- [EXERCISE PROMPT]: Word for word, set down every line of the entries below from the line with "You are a GUI" to the line with "Screen dimensions: 895x729", including both, and no other line.

- [DATA EXCERPTS]:
------------------------------------
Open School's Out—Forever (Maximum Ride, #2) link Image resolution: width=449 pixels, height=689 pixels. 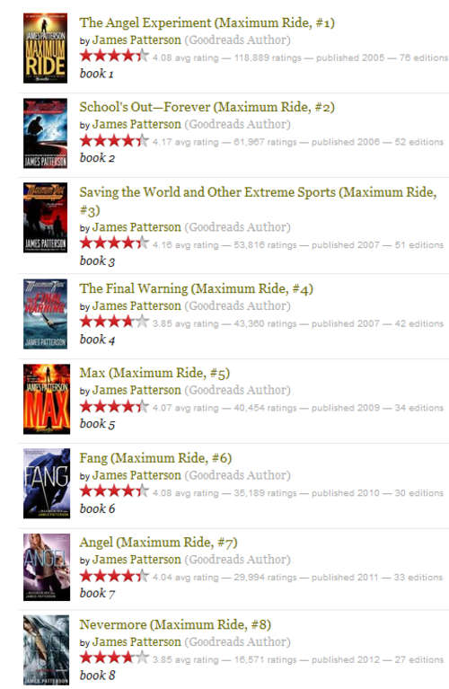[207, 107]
------------------------------------
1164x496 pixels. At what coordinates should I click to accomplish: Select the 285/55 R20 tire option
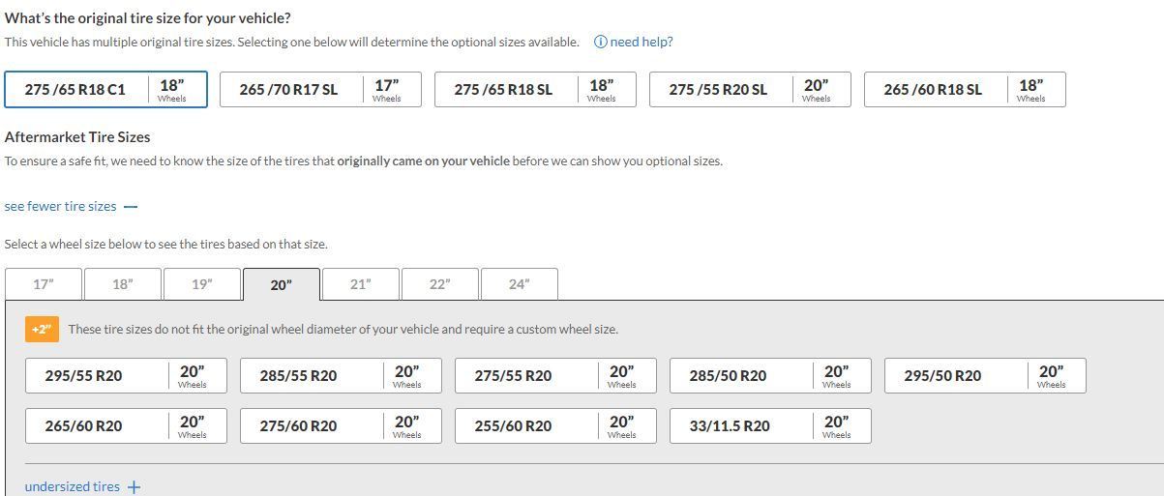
------------------------------------
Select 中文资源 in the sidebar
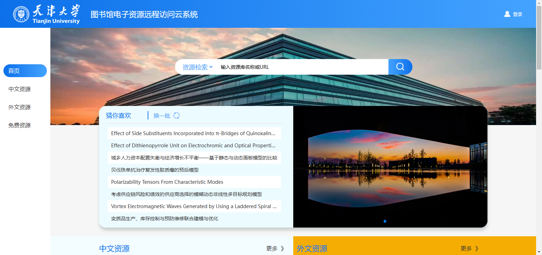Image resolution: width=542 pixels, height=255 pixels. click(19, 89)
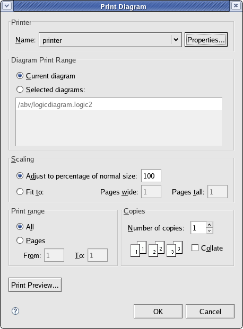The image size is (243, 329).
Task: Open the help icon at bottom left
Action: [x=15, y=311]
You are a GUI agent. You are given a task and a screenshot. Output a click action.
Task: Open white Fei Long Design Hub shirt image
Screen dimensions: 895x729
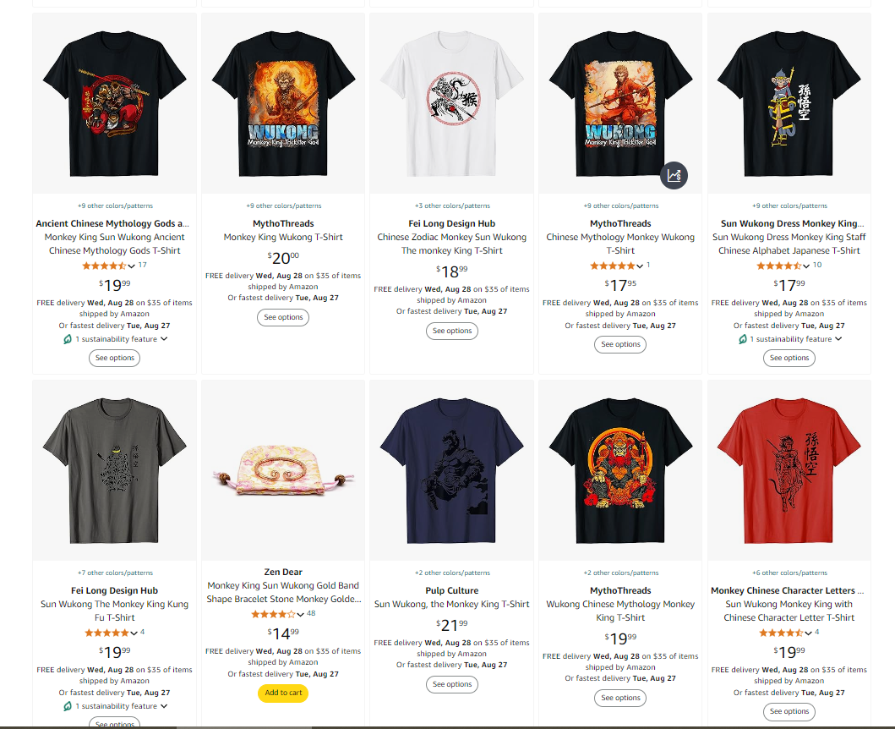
------------------------------------
- [ANSWER TO THE PROBLEM]:
You are a GUI agent. You are given a task and a screenshot. Output a click action.
Task: Open white Fei Long Design Hub shirt image
Screen dimensions: 895x729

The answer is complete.